My edges got significantly better when I learned to deburr after each stone, as much of a pain as it might be.

Interesting, I've never noticed any difference as long as I make sure to do a bit more on each side initially.
 
My edges got significantly better when I learned to deburr after each stone, as much of a pain as it might be.

I do the @KasumiJLA style of edge leading strokes followed by edge trailing strokes, a few stropes and even a light cutting pass through leather or folded paper towel.

After that, I’ll progress to the next stone
Glad to hear you've adopted deburring after each stone. Further improvement can be expected by skipping the edge trailing, certainly at the end. Edge trailing for sure does abrade the burr, but not without raising a new one at the opposite side. Often a never ending story. Better only use edge leading. My sharpening has benefited hugely since. Use the lightest possible touch, hardly touching the bevel, even if the stroke has to get repeated from time to time.

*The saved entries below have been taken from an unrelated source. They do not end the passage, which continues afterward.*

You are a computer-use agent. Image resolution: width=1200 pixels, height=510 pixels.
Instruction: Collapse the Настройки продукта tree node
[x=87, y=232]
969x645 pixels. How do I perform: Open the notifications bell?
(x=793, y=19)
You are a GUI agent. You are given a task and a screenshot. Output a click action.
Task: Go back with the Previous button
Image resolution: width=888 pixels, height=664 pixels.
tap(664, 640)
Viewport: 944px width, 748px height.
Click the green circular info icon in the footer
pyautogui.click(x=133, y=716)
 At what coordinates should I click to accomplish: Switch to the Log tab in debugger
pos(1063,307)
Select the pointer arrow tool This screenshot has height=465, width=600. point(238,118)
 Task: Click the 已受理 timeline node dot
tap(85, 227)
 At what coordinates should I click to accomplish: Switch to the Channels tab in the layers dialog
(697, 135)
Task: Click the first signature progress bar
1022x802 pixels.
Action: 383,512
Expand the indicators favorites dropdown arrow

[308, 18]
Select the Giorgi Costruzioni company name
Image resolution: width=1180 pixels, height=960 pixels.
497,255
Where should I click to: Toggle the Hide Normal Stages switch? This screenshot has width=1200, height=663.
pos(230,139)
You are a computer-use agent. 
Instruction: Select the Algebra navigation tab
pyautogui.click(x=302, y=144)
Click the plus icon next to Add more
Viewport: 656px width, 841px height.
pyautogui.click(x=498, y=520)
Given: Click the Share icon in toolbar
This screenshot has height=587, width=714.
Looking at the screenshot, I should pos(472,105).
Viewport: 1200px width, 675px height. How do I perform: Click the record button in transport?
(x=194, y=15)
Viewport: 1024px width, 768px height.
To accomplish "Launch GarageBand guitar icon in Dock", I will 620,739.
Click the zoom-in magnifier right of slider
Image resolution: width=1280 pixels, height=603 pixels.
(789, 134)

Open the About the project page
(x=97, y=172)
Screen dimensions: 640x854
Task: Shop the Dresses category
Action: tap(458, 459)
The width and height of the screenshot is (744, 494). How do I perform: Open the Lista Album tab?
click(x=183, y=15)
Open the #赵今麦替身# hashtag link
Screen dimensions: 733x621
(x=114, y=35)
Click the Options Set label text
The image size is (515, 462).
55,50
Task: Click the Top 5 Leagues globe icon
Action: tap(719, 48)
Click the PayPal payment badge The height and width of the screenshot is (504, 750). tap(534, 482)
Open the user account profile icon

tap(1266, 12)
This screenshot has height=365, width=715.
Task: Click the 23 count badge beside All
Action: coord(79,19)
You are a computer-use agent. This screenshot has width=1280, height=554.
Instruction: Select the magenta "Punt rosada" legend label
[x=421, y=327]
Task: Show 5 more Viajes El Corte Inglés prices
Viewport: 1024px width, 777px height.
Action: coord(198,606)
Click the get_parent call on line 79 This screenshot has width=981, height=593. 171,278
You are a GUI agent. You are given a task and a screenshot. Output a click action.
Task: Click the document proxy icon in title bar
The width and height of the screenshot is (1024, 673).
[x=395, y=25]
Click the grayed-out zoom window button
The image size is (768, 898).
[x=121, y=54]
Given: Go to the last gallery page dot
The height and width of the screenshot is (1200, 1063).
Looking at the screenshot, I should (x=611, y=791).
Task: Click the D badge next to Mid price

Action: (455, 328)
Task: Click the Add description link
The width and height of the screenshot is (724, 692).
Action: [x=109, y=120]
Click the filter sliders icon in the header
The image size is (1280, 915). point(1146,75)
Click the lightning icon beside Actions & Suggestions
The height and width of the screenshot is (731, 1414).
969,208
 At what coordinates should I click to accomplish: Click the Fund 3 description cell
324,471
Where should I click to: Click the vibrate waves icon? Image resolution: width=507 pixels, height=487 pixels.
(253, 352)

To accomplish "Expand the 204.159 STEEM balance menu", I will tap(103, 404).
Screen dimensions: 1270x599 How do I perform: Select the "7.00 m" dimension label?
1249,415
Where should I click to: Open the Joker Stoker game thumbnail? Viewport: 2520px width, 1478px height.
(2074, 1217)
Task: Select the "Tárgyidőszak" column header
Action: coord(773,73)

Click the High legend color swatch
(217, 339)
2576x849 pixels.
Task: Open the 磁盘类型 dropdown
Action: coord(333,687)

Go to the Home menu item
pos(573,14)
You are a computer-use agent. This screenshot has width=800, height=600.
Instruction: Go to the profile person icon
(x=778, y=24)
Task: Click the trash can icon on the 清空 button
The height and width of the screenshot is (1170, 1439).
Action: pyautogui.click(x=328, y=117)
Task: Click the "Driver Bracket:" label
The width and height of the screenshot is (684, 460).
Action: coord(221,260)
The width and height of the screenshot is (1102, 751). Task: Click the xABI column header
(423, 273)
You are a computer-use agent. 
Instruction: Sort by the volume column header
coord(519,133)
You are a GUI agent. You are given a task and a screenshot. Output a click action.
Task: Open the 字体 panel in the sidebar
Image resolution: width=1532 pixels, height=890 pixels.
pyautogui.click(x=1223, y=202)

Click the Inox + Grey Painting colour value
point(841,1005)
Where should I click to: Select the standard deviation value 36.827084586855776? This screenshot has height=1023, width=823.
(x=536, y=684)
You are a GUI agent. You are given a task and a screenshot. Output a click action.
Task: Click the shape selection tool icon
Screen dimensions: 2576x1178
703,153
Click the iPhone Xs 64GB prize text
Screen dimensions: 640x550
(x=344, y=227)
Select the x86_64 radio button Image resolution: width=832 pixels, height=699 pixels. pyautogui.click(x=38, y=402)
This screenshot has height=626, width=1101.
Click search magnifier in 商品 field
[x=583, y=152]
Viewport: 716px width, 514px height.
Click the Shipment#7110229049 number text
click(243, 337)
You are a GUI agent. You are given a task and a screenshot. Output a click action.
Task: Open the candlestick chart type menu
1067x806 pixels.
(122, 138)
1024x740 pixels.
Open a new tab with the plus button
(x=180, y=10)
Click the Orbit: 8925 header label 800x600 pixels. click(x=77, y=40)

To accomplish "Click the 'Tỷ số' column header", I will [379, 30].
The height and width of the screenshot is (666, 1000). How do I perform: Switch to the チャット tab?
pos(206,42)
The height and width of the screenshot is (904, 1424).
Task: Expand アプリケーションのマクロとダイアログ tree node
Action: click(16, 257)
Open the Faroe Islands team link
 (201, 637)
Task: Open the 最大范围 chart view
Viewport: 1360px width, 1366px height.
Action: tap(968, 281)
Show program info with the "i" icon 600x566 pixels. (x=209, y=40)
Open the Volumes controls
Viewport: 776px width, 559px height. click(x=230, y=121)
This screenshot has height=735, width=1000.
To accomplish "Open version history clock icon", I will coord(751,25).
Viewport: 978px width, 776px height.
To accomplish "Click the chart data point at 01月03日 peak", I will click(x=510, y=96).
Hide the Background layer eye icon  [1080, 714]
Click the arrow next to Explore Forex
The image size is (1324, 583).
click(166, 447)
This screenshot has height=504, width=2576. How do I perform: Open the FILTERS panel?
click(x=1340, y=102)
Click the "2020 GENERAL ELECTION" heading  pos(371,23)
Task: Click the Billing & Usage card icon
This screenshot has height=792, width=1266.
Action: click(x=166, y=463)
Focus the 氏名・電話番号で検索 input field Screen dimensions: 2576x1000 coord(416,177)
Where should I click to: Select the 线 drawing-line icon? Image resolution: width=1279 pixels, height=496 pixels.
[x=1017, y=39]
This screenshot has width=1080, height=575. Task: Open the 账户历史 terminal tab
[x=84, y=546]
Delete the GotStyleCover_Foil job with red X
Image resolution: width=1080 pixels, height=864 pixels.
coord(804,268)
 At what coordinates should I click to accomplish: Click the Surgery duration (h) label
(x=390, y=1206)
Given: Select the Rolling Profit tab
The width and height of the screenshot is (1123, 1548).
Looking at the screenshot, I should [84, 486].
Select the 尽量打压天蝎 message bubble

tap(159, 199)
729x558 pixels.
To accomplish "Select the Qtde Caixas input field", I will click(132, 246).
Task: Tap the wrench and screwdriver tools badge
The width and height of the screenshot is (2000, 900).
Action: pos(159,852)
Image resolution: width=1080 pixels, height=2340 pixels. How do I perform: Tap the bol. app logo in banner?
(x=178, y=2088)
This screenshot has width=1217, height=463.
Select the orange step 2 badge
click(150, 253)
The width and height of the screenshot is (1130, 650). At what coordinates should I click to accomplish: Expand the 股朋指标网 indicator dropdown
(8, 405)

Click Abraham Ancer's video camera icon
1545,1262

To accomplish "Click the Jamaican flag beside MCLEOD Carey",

I didn't find it a very easy motion, until I've got here the suggestion to make exactly the opposite motion as when edge trailing — except for the poor start which tended to round my tip, of course.
 
did you sharpen ?
I sharpened.

or your friend ?
My friend cut the end of his thumb off, going right through the thumbnail, through the nailbed, and taking off the tip.

most domestic cooks handle their knives in such a way that properly sharp knives will actually injure them within the first week of sharpening.
Should I not have done his knives? Or should I have given more of a lesson in knife handling?
 
Should I not have done his knives? Or should I have given more of a lesson in knife handling?
If your friend is 10 years old, this is all your fault.

If he's an adult, this is on him. Adults are responsible for handling potentially dangerous objects with appropriate caution, asking for advice, checking things themselves rather than relying on authority, as children normally do. Ask Alec Baldwin.
 
So, tonight I visited a friend with a massive thick Henckels. I explained it was ARM so he took pity and let me spend some time rubbing his gyuto.

Thinned using Chosera 400 around 10°

That burr sure is sticky! Friodur? I think Frioburr!

Progressed to King 1000 around 10°

Microbeveled using the King 6k around 15°

Then, since the party was still going in the other room, I polished the convex bevel with 6k and refined the edge one more time, probably 20°.

A microchip remains. Still not push-cutting.